- Opening Delimiter -

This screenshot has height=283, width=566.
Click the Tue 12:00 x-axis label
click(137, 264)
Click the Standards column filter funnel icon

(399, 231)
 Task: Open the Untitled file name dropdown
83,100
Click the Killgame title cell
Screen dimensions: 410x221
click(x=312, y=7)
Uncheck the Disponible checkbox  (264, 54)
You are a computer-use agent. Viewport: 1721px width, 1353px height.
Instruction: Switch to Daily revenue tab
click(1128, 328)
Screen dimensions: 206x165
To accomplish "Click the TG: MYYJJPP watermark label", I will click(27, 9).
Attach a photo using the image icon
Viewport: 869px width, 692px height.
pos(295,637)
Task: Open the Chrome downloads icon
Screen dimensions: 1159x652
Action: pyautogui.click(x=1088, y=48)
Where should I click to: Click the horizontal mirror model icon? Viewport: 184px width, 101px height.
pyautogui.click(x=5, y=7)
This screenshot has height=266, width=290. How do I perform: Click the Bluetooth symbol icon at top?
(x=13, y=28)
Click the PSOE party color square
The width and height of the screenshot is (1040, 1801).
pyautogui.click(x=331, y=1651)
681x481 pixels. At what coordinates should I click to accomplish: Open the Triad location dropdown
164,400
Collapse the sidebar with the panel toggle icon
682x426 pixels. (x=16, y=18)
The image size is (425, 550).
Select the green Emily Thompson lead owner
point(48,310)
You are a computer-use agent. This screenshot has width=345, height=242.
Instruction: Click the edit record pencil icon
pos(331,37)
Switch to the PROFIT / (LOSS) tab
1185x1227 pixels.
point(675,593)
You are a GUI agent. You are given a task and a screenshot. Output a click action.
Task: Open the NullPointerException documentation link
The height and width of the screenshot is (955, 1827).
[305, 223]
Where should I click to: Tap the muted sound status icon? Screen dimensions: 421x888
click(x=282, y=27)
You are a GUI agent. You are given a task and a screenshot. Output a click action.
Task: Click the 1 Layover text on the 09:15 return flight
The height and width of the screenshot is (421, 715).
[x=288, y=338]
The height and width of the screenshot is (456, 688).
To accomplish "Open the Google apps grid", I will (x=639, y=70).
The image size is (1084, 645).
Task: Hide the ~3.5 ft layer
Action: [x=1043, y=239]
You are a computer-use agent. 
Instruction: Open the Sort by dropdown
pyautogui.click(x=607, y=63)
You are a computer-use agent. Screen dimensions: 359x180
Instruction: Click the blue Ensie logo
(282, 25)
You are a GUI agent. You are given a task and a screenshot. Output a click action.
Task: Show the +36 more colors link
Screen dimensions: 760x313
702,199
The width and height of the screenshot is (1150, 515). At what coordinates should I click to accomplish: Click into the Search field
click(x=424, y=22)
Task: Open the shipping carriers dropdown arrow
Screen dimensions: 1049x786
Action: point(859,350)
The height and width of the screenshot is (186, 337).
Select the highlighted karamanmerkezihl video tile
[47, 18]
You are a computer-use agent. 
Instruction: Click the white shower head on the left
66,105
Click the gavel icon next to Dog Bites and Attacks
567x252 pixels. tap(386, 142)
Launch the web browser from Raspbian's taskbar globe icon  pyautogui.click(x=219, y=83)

- Closing Delimiter -

> _Required work_
All that is wanted is the set of lines from the one with "Screen dimensions: 760x313" through the last line of the entries, both included, output exactly.

> _Task answer_
Screen dimensions: 760x313
702,199
The width and height of the screenshot is (1150, 515). At what coordinates should I click to accomplish: Click into the Search field
click(x=424, y=22)
Task: Open the shipping carriers dropdown arrow
Screen dimensions: 1049x786
Action: point(859,350)
The height and width of the screenshot is (186, 337).
Select the highlighted karamanmerkezihl video tile
[47, 18]
You are a computer-use agent. 
Instruction: Click the white shower head on the left
66,105
Click the gavel icon next to Dog Bites and Attacks
567x252 pixels. tap(386, 142)
Launch the web browser from Raspbian's taskbar globe icon  pyautogui.click(x=219, y=83)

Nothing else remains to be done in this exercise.